Solve the simultaneous equations involving x, y, and their squares

[chwala]

Homework Statement

See attached

Relevant Equations

simultaneous equations

In my approach,

$y=6-x$

$x^2(6-x)^2+2x(6-x)-35=0$

...

$x^4-12x^3+34x^2+12x-35=0$

using factor theorem, i noted that $f(1)=0$ therefore $(x-1)$ is a factor.

on long division we also have other factors:$(x+1), (x-5)$ and $(x-7)$ from these we can find $y$ values by using $y=6-x$. This may be the only approach ....quite easy this one.

 

[Steve4Physics]

Let $w = xy$, then $x^2y^2 + 2xy - 35 = 0$ becomes $w^2 +2w - 35 = 0$.

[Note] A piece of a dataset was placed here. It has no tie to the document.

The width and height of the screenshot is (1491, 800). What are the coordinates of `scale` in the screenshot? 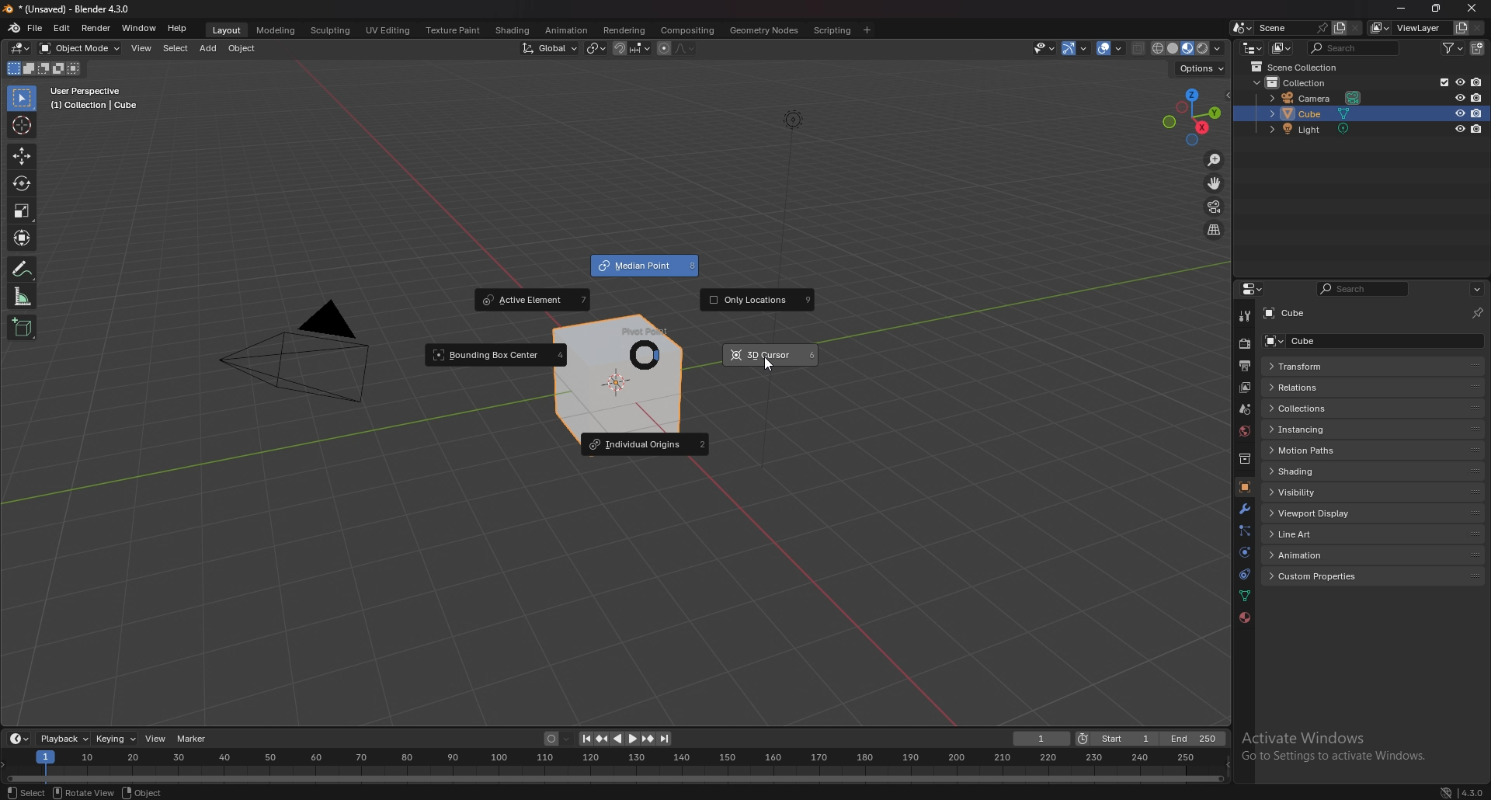 It's located at (20, 210).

$(w-5)(w+7) = 0$. I.e $xy = 5$ or $xy=-7$. And take it from there.

 

[Mark44]

Similar to @Steve4Physics's approach, but factoring the quadratic in x and y first:
$x^2y^2 + 2xy - 35 = 0 \Rightarrow (xy + 7)(xy - 5) = 0$
$\Rightarrow xy = -7 \text{ or } xy = 5$

Solve $x + y = 6$ for y (or x) and substitute this expression into the equations above.